= Work item =
The records below need copying. Match each line exactly.

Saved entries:
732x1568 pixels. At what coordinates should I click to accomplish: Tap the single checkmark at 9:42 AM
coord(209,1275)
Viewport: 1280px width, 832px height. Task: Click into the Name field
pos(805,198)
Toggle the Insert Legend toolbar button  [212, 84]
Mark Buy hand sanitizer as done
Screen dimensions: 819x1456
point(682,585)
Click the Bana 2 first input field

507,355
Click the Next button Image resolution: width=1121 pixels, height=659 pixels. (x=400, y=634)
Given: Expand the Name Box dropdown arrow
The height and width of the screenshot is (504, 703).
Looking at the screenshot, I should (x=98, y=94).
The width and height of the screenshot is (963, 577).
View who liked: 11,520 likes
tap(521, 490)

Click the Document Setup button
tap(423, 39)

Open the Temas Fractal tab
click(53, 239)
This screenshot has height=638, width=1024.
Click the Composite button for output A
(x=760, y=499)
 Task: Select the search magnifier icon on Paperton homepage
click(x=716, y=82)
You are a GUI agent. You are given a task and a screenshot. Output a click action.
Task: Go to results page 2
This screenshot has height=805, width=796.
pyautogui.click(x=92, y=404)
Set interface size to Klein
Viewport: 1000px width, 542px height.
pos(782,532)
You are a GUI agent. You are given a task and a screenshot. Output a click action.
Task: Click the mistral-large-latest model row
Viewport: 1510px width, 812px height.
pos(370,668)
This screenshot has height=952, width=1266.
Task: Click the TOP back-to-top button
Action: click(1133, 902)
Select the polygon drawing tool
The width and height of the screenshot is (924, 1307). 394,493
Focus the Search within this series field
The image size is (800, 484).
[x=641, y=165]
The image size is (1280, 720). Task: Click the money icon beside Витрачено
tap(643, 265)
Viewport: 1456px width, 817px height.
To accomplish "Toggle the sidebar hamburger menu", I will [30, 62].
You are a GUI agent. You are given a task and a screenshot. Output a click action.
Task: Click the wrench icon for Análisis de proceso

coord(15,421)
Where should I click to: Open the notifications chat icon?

= Output of the task =
732x1568 pixels. At what coordinates should I click to accomplish: Tap the single checkmark at 9:42 AM
coord(209,1275)
Viewport: 1280px width, 832px height. Task: Click into the Name field
pos(805,198)
Toggle the Insert Legend toolbar button  [212, 84]
Mark Buy hand sanitizer as done
Screen dimensions: 819x1456
point(682,585)
Click the Bana 2 first input field

507,355
Click the Next button Image resolution: width=1121 pixels, height=659 pixels. (x=400, y=634)
Given: Expand the Name Box dropdown arrow
The height and width of the screenshot is (504, 703).
Looking at the screenshot, I should (x=98, y=94).
The width and height of the screenshot is (963, 577).
View who liked: 11,520 likes
tap(521, 490)

Click the Document Setup button
tap(423, 39)

Open the Temas Fractal tab
click(53, 239)
This screenshot has height=638, width=1024.
Click the Composite button for output A
(x=760, y=499)
 Task: Select the search magnifier icon on Paperton homepage
click(x=716, y=82)
You are a GUI agent. You are given a task and a screenshot. Output a click action.
Task: Go to results page 2
This screenshot has height=805, width=796.
pyautogui.click(x=92, y=404)
Set interface size to Klein
Viewport: 1000px width, 542px height.
pos(782,532)
You are a GUI agent. You are given a task and a screenshot. Output a click action.
Task: Click the mistral-large-latest model row
Viewport: 1510px width, 812px height.
pos(370,668)
This screenshot has height=952, width=1266.
Task: Click the TOP back-to-top button
Action: click(1133, 902)
Select the polygon drawing tool
The width and height of the screenshot is (924, 1307). 394,493
Focus the Search within this series field
The image size is (800, 484).
[x=641, y=165]
The image size is (1280, 720). Task: Click the money icon beside Витрачено
tap(643, 265)
Viewport: 1456px width, 817px height.
To accomplish "Toggle the sidebar hamburger menu", I will [30, 62].
You are a GUI agent. You are given a task and a screenshot. Output a click action.
Task: Click the wrench icon for Análisis de proceso

coord(15,421)
Where should I click to: Open the notifications chat icon?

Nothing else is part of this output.